* [What the task asks]:
Please repeat word for word every line from the one containing "Task: Click the school" up to and including the last line of the items below.

* [Dataset]:
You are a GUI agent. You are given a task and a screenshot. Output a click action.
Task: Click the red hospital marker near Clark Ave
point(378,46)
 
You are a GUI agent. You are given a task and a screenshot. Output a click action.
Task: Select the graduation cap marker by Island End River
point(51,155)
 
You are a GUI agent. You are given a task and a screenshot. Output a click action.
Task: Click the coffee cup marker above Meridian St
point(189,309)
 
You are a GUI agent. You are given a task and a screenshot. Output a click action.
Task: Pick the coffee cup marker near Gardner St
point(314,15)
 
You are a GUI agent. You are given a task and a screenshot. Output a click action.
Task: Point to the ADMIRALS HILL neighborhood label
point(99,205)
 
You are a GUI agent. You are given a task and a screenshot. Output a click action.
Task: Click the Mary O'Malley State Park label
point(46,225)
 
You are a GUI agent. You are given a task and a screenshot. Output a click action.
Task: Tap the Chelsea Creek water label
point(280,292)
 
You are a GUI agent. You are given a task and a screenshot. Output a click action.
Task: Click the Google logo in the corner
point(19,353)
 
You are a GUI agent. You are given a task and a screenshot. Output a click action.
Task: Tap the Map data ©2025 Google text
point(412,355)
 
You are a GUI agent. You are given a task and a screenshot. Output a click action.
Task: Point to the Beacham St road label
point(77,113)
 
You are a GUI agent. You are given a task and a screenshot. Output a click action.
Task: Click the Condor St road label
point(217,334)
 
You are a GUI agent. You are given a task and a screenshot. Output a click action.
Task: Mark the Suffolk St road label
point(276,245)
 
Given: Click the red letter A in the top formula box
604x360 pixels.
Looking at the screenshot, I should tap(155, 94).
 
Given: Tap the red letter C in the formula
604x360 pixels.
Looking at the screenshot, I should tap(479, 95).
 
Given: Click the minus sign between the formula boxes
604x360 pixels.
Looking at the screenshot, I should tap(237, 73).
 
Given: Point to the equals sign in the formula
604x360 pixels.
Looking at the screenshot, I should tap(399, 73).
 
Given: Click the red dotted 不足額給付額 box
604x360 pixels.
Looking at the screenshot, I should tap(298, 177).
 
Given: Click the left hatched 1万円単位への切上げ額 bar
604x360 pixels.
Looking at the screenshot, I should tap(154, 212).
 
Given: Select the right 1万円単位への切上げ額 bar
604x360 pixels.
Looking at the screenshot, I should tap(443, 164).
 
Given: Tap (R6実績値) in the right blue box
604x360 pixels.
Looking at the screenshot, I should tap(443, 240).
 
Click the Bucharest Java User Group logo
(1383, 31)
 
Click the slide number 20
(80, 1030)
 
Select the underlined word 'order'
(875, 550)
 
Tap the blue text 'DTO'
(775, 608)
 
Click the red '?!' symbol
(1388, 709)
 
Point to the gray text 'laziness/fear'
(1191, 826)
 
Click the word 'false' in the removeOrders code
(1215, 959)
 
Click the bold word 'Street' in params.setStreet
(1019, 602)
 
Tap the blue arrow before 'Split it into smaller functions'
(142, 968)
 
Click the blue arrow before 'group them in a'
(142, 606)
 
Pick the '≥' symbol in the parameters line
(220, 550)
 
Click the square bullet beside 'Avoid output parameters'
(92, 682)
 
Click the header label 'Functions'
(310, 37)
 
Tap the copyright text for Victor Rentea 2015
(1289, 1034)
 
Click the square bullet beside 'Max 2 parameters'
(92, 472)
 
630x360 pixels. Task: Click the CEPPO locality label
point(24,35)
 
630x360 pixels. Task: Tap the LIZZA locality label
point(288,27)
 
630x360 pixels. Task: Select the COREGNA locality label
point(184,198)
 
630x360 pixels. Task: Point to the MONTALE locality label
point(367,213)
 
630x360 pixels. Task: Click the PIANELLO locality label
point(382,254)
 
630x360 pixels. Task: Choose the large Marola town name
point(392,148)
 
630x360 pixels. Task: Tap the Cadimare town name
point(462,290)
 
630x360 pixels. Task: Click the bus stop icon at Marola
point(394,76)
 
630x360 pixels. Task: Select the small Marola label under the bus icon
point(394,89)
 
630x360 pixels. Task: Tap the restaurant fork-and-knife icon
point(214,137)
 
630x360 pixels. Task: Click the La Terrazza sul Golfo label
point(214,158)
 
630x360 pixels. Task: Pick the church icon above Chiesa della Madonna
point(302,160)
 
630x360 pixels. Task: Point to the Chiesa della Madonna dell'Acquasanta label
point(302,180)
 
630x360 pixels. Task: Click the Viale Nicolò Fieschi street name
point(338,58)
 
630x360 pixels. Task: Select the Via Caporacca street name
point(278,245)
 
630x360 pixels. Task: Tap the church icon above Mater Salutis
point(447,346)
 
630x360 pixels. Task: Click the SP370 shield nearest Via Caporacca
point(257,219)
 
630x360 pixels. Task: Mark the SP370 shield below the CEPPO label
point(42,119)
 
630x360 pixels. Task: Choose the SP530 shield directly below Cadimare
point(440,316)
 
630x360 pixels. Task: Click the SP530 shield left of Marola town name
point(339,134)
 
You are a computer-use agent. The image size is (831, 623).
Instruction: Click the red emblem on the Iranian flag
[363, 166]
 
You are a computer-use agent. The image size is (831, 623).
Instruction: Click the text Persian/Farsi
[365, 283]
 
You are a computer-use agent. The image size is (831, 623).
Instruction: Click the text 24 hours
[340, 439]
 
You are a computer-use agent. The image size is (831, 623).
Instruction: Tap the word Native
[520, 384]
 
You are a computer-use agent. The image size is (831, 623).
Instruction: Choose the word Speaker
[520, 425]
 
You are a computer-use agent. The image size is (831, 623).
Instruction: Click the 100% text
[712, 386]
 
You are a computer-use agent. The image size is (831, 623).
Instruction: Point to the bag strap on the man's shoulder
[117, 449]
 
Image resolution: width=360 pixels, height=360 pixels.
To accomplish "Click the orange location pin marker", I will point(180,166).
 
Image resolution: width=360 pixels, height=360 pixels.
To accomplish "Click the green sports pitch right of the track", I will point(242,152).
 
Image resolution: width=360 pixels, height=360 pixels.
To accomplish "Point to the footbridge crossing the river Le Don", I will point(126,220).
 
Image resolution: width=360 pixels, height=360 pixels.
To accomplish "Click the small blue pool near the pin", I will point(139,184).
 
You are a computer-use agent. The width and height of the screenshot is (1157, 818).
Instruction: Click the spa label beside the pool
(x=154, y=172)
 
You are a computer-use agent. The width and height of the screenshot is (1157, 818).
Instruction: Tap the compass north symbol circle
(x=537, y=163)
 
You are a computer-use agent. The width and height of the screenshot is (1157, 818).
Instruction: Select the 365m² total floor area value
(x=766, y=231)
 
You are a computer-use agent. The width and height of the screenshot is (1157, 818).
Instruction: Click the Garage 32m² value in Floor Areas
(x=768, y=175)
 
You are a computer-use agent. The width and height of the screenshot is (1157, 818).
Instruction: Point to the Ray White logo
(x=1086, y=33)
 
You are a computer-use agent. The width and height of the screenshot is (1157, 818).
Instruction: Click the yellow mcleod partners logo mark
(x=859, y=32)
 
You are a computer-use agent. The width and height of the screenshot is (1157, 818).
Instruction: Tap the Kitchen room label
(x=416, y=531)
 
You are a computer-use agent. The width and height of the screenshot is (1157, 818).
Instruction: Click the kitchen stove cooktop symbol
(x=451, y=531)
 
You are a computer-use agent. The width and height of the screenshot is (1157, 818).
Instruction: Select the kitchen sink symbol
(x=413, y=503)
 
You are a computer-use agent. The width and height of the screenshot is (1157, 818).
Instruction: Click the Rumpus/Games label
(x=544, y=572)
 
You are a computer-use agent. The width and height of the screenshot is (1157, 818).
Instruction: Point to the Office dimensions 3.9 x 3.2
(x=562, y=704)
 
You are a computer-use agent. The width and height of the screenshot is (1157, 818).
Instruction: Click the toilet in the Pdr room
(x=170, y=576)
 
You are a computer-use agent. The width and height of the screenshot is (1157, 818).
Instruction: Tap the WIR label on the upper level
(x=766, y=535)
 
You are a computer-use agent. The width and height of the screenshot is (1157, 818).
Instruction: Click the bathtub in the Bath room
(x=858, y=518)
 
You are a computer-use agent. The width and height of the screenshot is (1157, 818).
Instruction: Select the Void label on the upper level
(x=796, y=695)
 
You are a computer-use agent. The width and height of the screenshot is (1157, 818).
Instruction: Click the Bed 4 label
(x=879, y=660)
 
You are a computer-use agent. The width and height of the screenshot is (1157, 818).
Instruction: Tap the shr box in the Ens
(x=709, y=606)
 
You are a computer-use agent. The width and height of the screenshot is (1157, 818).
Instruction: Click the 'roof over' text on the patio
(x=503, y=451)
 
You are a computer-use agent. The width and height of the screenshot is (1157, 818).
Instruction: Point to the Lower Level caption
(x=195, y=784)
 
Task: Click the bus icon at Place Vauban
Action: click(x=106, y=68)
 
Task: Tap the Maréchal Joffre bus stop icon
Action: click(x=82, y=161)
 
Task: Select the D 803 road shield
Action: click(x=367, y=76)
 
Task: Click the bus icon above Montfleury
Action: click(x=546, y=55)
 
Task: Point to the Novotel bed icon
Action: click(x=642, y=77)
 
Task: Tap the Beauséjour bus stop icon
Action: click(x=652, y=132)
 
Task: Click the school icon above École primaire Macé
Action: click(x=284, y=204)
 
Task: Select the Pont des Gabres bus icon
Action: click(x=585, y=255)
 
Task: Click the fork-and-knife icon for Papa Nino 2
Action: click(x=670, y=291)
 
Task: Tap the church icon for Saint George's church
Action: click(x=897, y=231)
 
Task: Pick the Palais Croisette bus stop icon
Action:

* [Exercise solution]:
Task: Click the school icon above École primaire Macé
Action: click(x=284, y=204)
 
Task: Select the Pont des Gabres bus icon
Action: click(x=585, y=255)
 
Task: Click the fork-and-knife icon for Papa Nino 2
Action: click(x=670, y=291)
 
Task: Tap the church icon for Saint George's church
Action: click(x=897, y=231)
 
Task: Pick the Palais Croisette bus stop icon
Action:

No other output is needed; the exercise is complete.